Por los diarios de Wilson (The Sixties, Nueva York, Farrar, Straus, Giroux, 1993) sabemos que en sus frecuentes borracheras Auden le contaba puras inconsecuencias y excentricidades (probablemente adrede, para hacerlo rabiar), y que Wilson caía siempre en la trampa, usaba la lógica, los datos, el sentido común; trataba de volver inteligible la realidad, sólo para lograr que Auden dijera más y más locuras, como aquella de que todo se explicaba porque, como era bien sabido, lo único que ya se podía hacer con los pobres en la postguerra postmarxista era prenderles fuego... Auden se hacía el chamaco travieso y siempre terminaba convirtiendo a Wilson en una especie de maestro y papá, al cual ponerle zancandillas. “Cena con Auden, escribe Wilson en 1970. Ha dado, como todos, por encontrar que en Nueva York ya no se puede vivir. Me contó lo mucho que sus amigos significan para él: yo he seguido siendo su amigo, puede contar conmigo, dijo. Creo que estos hombres sin matrimonio (unmarried men) suelen depender de sus amigos en una forma que los hombres casados nunca lo hacen...” ¿Auden diría que, a cierta edad, los hombres casados empiezan a hablar incluso entre amigos con tal respetabilidad, como si a todas horas los estuvieran rodeando sus esposas y exesposas, hijos y nietos, y el notario de la familia?

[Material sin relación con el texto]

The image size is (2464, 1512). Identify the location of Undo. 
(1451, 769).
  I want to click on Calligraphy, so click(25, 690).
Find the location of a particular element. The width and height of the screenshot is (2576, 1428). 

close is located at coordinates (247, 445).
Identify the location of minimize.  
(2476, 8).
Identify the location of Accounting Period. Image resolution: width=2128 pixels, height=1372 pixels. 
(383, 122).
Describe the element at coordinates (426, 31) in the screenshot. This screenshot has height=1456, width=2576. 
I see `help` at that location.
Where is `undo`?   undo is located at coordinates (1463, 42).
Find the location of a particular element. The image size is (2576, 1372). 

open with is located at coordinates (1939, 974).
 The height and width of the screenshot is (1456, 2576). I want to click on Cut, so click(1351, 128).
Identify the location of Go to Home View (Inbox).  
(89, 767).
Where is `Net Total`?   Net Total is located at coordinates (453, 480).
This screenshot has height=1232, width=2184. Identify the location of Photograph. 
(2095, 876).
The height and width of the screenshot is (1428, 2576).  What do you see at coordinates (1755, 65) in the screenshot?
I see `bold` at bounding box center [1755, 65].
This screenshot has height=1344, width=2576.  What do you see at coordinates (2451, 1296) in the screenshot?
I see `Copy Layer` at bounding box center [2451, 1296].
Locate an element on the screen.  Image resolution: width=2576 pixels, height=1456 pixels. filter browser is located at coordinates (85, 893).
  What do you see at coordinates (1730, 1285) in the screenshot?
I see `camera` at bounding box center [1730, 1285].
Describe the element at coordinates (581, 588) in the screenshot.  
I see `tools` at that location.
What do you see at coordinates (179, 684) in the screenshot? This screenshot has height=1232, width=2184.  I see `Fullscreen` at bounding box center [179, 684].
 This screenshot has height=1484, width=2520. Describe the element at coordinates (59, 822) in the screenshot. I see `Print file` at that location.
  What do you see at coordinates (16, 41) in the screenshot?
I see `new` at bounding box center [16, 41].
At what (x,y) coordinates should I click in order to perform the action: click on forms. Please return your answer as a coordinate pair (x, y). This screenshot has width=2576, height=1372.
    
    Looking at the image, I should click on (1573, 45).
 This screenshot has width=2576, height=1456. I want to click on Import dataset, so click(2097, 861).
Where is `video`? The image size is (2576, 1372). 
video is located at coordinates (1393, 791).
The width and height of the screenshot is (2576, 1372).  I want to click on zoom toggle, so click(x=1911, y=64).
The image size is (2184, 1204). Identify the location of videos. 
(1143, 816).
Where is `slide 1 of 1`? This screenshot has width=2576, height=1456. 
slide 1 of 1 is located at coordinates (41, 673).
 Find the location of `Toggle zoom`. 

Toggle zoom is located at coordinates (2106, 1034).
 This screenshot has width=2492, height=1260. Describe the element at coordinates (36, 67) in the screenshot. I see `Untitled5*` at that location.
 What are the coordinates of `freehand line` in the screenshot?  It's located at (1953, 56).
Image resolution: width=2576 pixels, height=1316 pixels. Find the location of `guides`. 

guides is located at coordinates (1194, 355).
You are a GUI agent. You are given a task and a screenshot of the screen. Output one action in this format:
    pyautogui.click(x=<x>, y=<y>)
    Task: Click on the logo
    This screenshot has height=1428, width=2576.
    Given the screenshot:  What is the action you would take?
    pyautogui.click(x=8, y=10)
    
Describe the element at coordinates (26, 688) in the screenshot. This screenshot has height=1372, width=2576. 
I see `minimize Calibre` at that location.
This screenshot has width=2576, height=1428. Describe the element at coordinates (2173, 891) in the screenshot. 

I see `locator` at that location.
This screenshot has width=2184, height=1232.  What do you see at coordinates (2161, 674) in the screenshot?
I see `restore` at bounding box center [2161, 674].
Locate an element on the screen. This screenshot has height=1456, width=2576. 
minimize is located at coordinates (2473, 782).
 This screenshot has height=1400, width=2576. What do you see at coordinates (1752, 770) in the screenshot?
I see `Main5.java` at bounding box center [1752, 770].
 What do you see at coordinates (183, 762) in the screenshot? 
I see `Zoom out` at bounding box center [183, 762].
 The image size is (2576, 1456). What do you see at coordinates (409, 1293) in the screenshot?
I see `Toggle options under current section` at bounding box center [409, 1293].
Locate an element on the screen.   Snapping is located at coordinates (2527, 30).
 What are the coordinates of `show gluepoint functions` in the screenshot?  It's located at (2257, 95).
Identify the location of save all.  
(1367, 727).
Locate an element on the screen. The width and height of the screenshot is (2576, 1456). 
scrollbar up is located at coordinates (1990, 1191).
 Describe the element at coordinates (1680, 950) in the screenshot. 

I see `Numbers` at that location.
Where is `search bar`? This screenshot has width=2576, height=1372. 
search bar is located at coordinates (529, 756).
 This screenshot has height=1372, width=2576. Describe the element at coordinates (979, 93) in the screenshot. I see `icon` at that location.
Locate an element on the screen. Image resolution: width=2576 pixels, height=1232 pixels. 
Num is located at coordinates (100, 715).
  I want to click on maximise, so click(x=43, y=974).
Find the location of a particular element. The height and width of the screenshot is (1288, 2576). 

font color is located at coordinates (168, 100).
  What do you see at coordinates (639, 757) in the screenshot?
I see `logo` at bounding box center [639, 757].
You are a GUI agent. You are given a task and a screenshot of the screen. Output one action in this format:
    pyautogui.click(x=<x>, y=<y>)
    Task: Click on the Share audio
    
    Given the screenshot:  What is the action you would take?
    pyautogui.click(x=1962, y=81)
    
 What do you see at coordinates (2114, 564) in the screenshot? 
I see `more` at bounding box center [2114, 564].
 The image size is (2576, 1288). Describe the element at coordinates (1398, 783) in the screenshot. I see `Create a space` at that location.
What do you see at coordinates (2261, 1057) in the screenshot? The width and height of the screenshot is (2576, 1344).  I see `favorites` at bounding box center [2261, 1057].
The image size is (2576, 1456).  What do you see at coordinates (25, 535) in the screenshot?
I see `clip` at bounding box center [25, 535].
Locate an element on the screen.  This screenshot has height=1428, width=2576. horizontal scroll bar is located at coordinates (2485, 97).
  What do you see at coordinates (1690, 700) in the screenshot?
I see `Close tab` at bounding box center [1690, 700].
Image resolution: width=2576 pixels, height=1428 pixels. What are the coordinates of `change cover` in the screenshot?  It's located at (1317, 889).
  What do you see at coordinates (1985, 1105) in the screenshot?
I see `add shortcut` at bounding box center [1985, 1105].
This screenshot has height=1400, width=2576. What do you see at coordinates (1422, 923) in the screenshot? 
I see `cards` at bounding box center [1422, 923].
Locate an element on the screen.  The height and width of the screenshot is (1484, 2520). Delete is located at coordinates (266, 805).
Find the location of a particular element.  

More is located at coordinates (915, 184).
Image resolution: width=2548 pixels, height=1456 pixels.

Tal vez Auden dependiera menos de Wilson de lo que pretendía. Tal vez Wilson soportara las atrabiliarias tiradas de Auden por algo más que el culto al dueño del oficio y de la magia poéticos: por amistad a un viejo camarada. El caso es que por años buena parte de su vida afectiva de viejos partía de sus borracheras en restaurantes y bares de hotel en Nueva York. Auden presumía de nunca sufrir una cruda; a Wilson —la dura carga entera del hombre responsable sobre sus hombros— no le fueron ahorradas, sobre todo después de los cincuenta años.
Pero el bebedor irresponsable tenía un truco infalible contra su responsable amigo: la mezcla de excentricidad con puntualidad británica: se permitía casi todo, menos contravenir las órdenes de su reloj. Wilson lo anota con amargura. Protegido por su excentricidad, Auden llegaba al restaurante y sin más pedía una botella de vino, a cualquier hora; Wilson, más ritual (y mejor gustador del alcohol, desde luego), pedía aperitivos, luego el vino, y se demoraba en los whiskies, los coñacs y los digestivos, y no tenía para cuándo parar. Cerca de las nueve, Auden decidía que era tiempo de dormir y que ningún hombre civilizado podía seguir despierto después de las nueve. La escena concluía con un Wilson más que servido, interrumpido y abandonado en su alta borrachera, pidiendo un taxi a su hotel, donde abriría —otra vez, en su alta edad— el servibar y recordaría versos y amores hasta el amanecer; y un Auden triunfador, que había dosificado y jugueteado sus copitas de simple vino y todavía podía hacerse el sobrio. Rumbo a su casa (por la que jamás pasaba una escoba) Auden ya iba preparando el somnífero que le cortaría por arte de magia la borrachera y la cruda (a eso lo llamaba the chemical life).